The pre-requisites are:

The frameowrk is setup to rely on Google Drive as the main Cloud Storage. Nonetheless, the user may wish to use Google Cloud Storage instead by setting up a google storage bucket using the following link: https://cloud.google.com/storage

Please Note: Google Collaboratory is built on Jupyter Notebooks and as such, the notebooks that it generates and that are saved on Google Drive may be downloaded and used on a local machine. If the user wishes to do so, however, will need to enable Google Drive API access. Please see this guide for further details: https://medium.com/@umdfirecoml/a-step-by-step-guide-on-how-to-download-your-google-drive-data-to-your-jupyter-notebook-using-the-52f4ce63c66c. Nevertheless, given that the aim of the project is to provide a fully-functional online platform, this was mainly developed for internet browser use only and the use on local machines is not adviced unless possessing a powerful computer with large memory GPU/ TPU

Installation on local machine (Optional)

USE THIS SECTION ONLY IF WANTING TO EXECUTE THE PROJECT ON A LOCAL MACHINE - NOTE THIS IS NOT ADVISED UNLESS POSSESSING A POWERFUL COMPUTER WITH LARGE GPU/ TPU MEMORY.

Pip Version

The first step is to upgrade the current version of pip by typing:

pip install --upgrade pip

Then, the user needs to make sure to have the python version 3.8.5 installed. If it is not, please follow this link to install it: https://www.python.org/downloads/

Install packages on Mac

In the command line, type in:

python -m pip install -r requirements.txt
Install packages on Windows

In the command line, type in:

py -m pip install -r requirements.txt

Conda Version

Install Conda (Mac/Windows)

It is possible that Conda is already installed on your computer. To check if it is installed it will be enough to type in the terminal:

conda --help

which will return the Conda version if installed or it will read 'conda not found or not recognized as a command'.

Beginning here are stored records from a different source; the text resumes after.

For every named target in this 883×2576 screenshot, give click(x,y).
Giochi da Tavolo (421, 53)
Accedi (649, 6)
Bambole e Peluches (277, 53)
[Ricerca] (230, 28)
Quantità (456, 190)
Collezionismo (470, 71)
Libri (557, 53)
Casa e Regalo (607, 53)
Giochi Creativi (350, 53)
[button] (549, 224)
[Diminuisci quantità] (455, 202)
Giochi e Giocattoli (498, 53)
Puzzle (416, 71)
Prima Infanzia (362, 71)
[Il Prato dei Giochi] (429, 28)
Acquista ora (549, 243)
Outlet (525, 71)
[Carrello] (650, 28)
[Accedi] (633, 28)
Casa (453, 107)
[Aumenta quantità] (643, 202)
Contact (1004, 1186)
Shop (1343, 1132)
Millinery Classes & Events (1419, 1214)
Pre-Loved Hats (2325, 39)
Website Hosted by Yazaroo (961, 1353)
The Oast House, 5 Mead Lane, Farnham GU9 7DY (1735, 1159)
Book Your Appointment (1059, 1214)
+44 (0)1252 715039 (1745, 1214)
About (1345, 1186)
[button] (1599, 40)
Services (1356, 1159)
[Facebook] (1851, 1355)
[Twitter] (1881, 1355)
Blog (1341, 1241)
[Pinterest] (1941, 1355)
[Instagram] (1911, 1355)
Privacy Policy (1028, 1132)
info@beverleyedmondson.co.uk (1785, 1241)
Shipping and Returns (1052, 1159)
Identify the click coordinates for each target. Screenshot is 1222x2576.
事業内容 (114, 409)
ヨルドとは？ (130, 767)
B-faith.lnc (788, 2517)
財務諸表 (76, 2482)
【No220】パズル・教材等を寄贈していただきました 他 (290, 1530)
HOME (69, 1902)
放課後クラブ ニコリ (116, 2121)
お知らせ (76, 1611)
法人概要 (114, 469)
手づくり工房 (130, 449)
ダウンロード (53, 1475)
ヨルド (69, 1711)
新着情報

For the purpose of this project it will be enough to install the Miniconda, that is a lighter version of Conda.

Install environment for Mac
  • To download Miniconda to your Home directory type in the following in the terminal:
curl https://repo.anaconda.com/miniconda/Miniconda3-latest-MacOSX-x86_64.sh -o ~/miniconda.sh
  • Installing Miniconda quietly accepting defaults settings
bash ~/miniconda.sh -b -p
  • Removing Miniconda from your Home directory
rm ~/miniconda.sh
Install environment for Windows
  • To download Miniconda to your Home directory type in the following in the terminal:
powershell -command "Invoke-WebRequest -Uri https://repo.anaconda.com/miniconda/Miniconda3-latest-Windows-x86_64.exe -OutFile ~\miniconda.exe"
  • Installing Miniconda quietly accepting defaults settings
start /B /WAIT %UserProfile%\miniconda.exe /InstallationType=JustMe /AddToPath=0 /RegisterPython=0 /S /D=%UserProfile%\miniconda3
  • Removing Miniconda from your Home directory
del %UserProfile%\miniconda.exe

Conda needs to be initialised for shell interaction by typing:

conda init --help

The next step is to restart the command line interface and type:

conda activate

which will activate the base conda environment.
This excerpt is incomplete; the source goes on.